__WORK INSTRUCTIONS__
Format everything from the line containing "Given: Click the speech bubble Notes icon" down to the line containing "Looking at the screenshot, I should 268,17." as a two-column CSV with the columns request and answer, giving one row per request. Put each field in quotation marks and replace any line breaks with spaces.

Target position records
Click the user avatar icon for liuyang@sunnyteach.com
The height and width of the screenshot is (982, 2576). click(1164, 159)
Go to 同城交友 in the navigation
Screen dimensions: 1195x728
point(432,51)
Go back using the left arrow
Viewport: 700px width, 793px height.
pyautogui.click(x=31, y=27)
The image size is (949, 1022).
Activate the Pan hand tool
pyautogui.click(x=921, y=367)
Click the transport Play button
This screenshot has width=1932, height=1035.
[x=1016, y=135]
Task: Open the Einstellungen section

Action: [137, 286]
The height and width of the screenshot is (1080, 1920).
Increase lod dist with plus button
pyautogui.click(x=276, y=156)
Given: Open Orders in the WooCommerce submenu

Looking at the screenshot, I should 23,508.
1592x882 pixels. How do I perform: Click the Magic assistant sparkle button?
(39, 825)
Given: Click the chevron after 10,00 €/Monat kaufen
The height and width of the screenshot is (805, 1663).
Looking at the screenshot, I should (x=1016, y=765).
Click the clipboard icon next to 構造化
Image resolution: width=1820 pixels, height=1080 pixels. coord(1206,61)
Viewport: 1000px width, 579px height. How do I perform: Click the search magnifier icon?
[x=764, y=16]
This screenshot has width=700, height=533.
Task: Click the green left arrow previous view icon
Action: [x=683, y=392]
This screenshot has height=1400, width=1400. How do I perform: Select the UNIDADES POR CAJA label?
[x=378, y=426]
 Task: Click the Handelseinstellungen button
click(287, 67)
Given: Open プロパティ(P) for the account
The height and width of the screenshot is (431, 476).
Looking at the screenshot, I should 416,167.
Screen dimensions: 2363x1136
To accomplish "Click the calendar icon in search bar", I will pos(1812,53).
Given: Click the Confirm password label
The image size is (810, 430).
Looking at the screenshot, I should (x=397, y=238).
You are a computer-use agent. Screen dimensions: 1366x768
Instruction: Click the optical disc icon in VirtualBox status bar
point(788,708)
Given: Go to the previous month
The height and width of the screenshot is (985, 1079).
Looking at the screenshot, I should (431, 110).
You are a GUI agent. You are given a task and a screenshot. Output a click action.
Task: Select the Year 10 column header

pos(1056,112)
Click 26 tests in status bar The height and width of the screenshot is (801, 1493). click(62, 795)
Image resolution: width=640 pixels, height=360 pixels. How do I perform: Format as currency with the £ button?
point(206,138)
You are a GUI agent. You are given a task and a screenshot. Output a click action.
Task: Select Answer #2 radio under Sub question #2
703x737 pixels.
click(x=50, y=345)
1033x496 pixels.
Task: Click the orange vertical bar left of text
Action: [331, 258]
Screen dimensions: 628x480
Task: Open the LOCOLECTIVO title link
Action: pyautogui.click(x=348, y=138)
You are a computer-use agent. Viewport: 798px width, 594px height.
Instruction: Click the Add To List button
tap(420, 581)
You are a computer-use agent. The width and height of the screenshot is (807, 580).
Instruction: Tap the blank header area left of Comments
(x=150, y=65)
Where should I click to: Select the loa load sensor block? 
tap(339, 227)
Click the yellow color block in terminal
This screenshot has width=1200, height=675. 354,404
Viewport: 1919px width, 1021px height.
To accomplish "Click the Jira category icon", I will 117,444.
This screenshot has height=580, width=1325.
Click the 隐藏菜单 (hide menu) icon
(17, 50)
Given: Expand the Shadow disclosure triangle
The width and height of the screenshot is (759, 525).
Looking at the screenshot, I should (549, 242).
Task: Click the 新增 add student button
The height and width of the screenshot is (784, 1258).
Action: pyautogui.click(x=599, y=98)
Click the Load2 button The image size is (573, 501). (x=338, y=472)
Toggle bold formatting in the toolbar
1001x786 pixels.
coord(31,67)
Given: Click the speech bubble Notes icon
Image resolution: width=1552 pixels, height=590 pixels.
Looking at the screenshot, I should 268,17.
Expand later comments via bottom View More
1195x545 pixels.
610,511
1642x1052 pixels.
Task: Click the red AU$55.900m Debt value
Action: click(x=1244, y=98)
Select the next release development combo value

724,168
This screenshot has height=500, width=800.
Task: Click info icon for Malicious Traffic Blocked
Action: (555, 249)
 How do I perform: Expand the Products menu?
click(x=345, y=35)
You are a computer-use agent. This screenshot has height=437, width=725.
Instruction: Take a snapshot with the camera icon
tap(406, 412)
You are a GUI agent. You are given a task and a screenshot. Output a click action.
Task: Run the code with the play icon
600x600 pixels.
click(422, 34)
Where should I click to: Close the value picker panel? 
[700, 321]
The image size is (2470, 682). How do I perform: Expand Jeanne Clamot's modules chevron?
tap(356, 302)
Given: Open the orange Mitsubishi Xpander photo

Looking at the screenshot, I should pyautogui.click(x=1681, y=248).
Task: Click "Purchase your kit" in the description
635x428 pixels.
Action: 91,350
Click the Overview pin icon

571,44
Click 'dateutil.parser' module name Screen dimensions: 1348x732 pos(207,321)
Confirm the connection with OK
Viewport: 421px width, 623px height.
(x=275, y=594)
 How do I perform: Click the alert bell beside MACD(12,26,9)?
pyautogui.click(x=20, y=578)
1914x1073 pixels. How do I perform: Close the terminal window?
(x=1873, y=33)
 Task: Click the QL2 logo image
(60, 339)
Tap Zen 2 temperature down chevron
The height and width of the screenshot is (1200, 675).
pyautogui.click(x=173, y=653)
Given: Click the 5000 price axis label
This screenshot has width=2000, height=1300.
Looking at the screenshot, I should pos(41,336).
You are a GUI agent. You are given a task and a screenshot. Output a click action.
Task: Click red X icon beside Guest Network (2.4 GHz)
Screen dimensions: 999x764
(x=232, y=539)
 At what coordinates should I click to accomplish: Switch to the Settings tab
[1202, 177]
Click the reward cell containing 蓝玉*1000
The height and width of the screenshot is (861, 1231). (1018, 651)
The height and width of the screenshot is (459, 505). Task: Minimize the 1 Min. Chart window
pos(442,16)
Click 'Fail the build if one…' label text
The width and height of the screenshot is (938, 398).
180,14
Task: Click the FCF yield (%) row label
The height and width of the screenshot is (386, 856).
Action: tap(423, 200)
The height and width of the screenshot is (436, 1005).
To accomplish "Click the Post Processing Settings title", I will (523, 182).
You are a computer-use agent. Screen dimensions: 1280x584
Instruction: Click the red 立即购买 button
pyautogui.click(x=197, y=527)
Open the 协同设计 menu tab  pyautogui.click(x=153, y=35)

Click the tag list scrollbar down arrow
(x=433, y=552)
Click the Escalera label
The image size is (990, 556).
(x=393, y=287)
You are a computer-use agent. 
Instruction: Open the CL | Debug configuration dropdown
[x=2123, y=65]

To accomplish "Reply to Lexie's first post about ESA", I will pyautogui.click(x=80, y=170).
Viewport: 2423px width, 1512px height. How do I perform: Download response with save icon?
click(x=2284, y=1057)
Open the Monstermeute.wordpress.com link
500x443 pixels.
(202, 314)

__CORRECT RESPONSE__
request,answer
"Given: Click the speech bubble Notes icon Image resolution: width=1552 pixels, height=590 pixels.","Looking at the screenshot, I should 268,17."